BRIEF: An image-free, verbatim transcription of the records is the expected result.
+ + + + + + +
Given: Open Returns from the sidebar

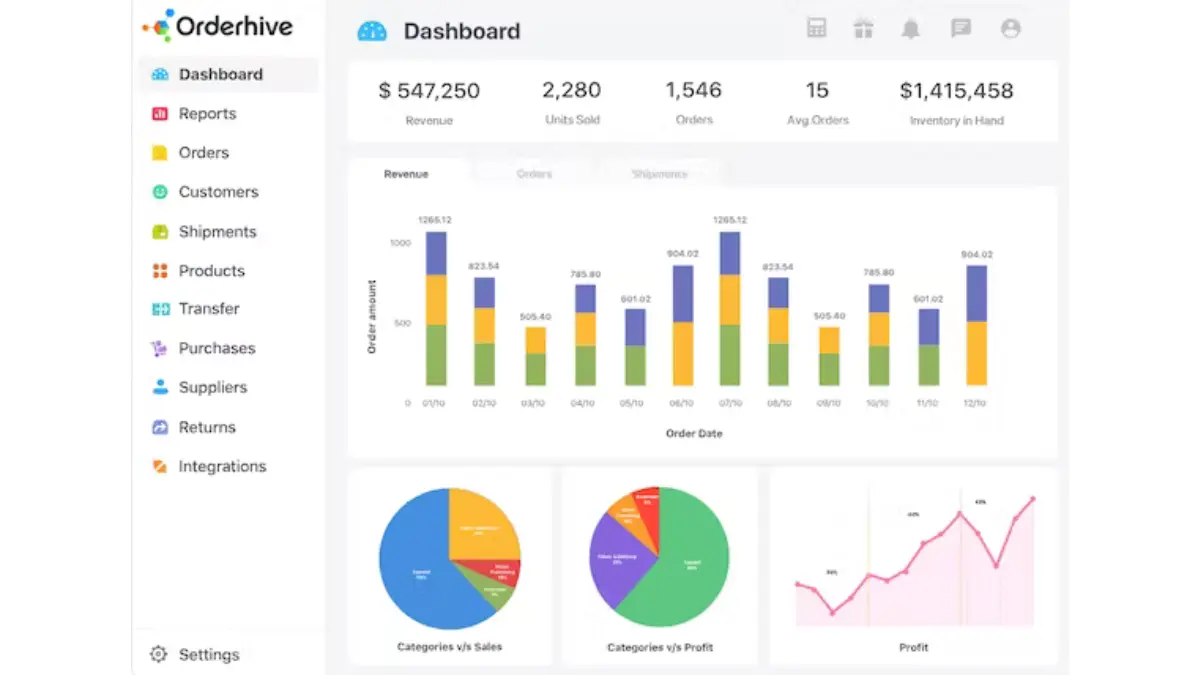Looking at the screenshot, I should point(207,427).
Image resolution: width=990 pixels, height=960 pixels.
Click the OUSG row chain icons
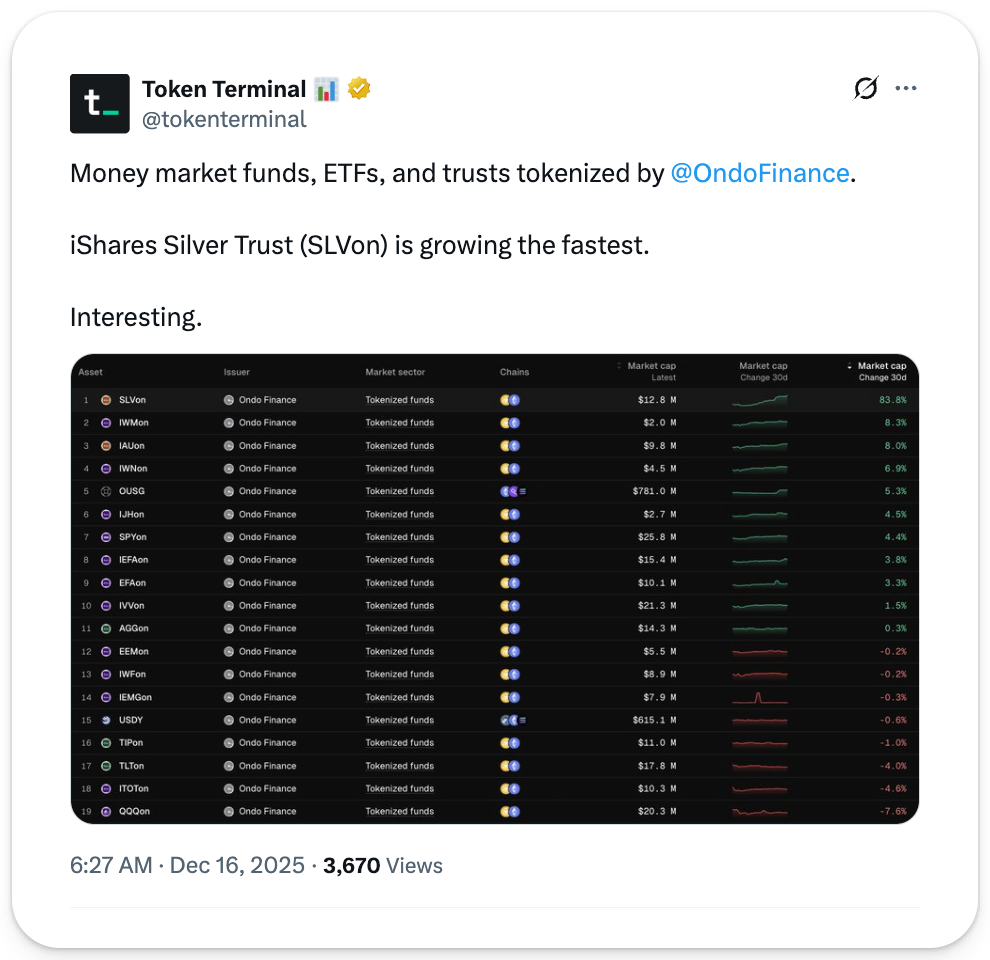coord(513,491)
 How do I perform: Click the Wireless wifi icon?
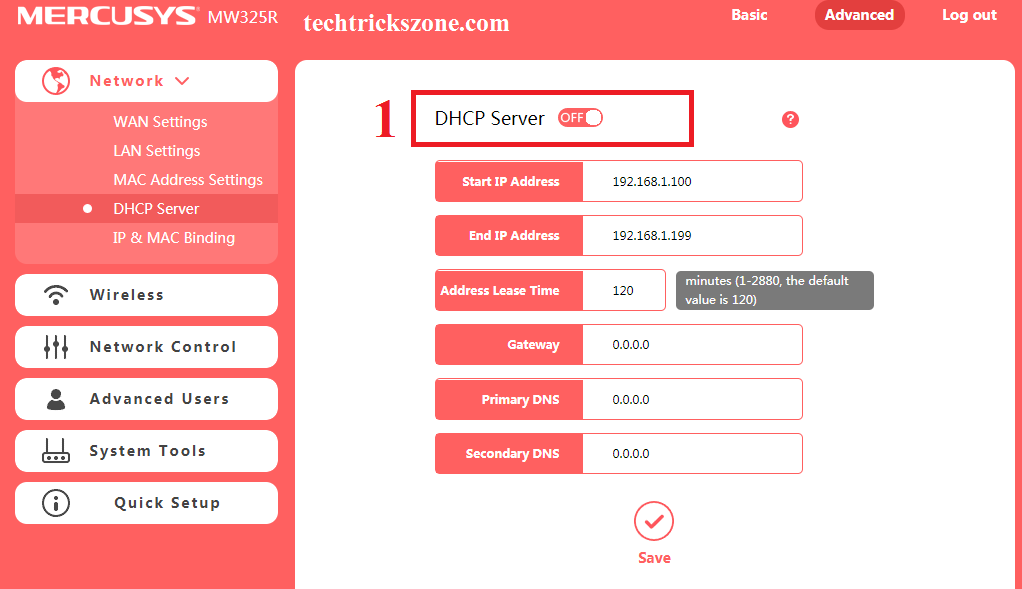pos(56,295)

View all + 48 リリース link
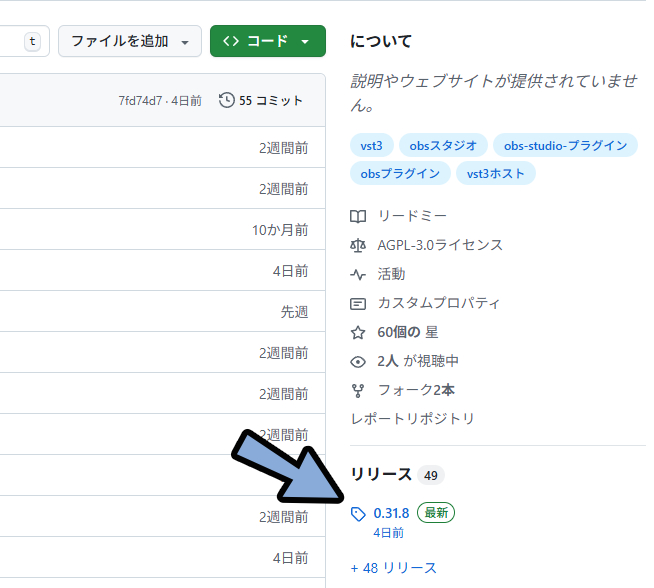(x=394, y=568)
+ + + + + + +
WRITTEN SOLUTION:
Given: Open Returns from the sidebar

Looking at the screenshot, I should point(207,427).
Image resolution: width=990 pixels, height=960 pixels.
Click the OUSG row chain icons
coord(513,491)
 How do I perform: Click the Wireless wifi icon?
pos(56,295)

View all + 48 リリース link
(x=394, y=568)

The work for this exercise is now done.